▼

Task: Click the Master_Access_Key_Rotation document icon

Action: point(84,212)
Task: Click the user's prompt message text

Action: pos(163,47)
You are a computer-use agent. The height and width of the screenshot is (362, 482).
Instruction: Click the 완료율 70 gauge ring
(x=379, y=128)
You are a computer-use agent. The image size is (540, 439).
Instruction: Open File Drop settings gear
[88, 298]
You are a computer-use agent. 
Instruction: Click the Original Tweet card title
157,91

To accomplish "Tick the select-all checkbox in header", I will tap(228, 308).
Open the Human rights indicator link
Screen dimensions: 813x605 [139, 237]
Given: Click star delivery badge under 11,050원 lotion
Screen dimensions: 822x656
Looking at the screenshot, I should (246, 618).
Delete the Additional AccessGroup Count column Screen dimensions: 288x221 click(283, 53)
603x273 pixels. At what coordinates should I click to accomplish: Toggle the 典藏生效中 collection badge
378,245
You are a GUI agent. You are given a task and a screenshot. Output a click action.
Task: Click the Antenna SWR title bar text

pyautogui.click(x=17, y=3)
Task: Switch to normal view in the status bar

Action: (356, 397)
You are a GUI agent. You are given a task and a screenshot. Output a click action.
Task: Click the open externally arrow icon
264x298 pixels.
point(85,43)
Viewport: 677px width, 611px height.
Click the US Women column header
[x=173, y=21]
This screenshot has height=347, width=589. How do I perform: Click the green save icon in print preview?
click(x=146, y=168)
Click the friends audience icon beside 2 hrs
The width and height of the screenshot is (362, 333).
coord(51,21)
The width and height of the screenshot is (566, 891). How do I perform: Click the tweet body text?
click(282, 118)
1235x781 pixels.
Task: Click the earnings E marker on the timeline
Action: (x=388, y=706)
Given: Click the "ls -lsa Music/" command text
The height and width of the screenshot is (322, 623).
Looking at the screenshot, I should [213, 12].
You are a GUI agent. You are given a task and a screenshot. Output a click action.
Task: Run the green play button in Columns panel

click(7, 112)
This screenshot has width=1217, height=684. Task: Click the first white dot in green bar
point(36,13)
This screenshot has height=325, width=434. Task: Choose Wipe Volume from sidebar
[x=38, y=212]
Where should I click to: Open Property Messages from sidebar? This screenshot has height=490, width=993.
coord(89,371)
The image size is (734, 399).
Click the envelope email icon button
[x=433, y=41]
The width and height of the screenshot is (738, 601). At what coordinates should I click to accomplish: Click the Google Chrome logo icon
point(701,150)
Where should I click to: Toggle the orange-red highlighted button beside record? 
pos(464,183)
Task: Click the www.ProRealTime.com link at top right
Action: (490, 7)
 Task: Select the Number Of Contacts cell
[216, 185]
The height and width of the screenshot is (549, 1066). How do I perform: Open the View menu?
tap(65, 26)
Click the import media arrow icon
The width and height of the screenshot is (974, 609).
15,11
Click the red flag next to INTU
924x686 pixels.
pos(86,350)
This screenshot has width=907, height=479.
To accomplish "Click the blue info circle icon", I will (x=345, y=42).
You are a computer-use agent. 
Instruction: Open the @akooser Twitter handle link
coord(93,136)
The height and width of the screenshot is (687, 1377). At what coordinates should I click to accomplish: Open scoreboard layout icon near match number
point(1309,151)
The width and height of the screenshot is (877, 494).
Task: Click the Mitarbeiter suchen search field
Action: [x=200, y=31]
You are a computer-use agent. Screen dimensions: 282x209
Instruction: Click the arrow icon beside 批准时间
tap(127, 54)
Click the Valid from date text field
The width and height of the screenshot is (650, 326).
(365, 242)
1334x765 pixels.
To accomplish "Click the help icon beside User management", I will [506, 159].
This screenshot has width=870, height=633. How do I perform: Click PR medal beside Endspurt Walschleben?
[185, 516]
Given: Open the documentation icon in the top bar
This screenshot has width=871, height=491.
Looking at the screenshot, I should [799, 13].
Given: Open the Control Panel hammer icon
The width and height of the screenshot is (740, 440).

▲

* [Uit te voeren opdracht] Hoeveel regels van de vermeldingen hierboven bevatten de tekenreeks "sidebar"? Geef alleen het aantal.

* [Uitgewerkt antwoord] 2